Truetoself · 30/08/2025 13:06

@FamilyHolidayTroubleswhilst you are right to be pissed off, well done on passing your SQE! No easy feat! Just focus on the bog picture and getting yourself a job as a qualified solicitor.
Sounds as though you feel quite rightly unfairly treated by your parents over the years because you are the person doing everything right and making the most of your opportunities. Unfortunately this happens in most families.
Over time though, I have come to realise there is nothing to resent as no amount of money will change my sister from being an alcoholic with mental health issues ……. So I will always be better off than her

bondix · 30/08/2025 13:06

I can understand why you feel it’s unfair but family dynamics can work against that at times. It sounds like you are the responsible one and your parents have their reasons for bailing your brother out.

If you hold onto this feeling it will eat you up and cause issues. By all means, speak to your parents but don’t go at it with the brother/sister unfairness card of a teenager.
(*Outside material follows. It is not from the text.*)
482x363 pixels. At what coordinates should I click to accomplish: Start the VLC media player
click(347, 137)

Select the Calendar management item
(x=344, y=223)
Step outside the picture and see it at your parents paying for their grown-up children to go on holiday with them. At least you now have savings to put towards something and your brother doesn’t 🤷🏻‍♀️

PS, congrats on your exams! X

Stripes56 · 30/08/2025 13:06

FamilyHolidayTroubles · 30/08/2025 12:46

No need to be rude.

it’s just simply unfair. That’s that. He has done fuck all with his life, spends his money on takeaways and booze and gets rewarded for it. That is not fair.

I was going to post similar, and can see others also already have thought as to whether you have autism.
You’re thinking style appears rigid @FamilyHolidayTroubles

It may help to consider why you cannot let go of this so easily, see this from the perspective of your parents as well as the positives for yourself.

Yes you worked damn hard and had a difficult time, but you now have a lump sum of money you can spoil yourself with, you have passed incredibly hard exams which will hopefully boost your salary, and you get a free holiday with your parents.

Try this questionnaire-
https://embrace-autism.com/autism-spectrum-quotient/

FamilyHolidayTroubles · 30/08/2025 13:07

EmeraldShamrock000 · 30/08/2025 13:05

I can understand why you are disappointed. I can also understand why your parents are treating their DS too.

He’s not done anything to deserve being treated

OP posts:
KrisAkabusi · 30/08/2025 13:07

FamilyHolidayTroubles · 30/08/2025 12:45

and now he’s being rewarded for wasting it, while I aM
punoshed for not.

Fir fucks sake. You are not being punished. You were gifted a free holiday. Your standards are so out of alignment with the real world it's disturbing! A punishment is some thing negative, something removed. Nobody has taken anything from you, they've given you the equivalent of three thousand pounds!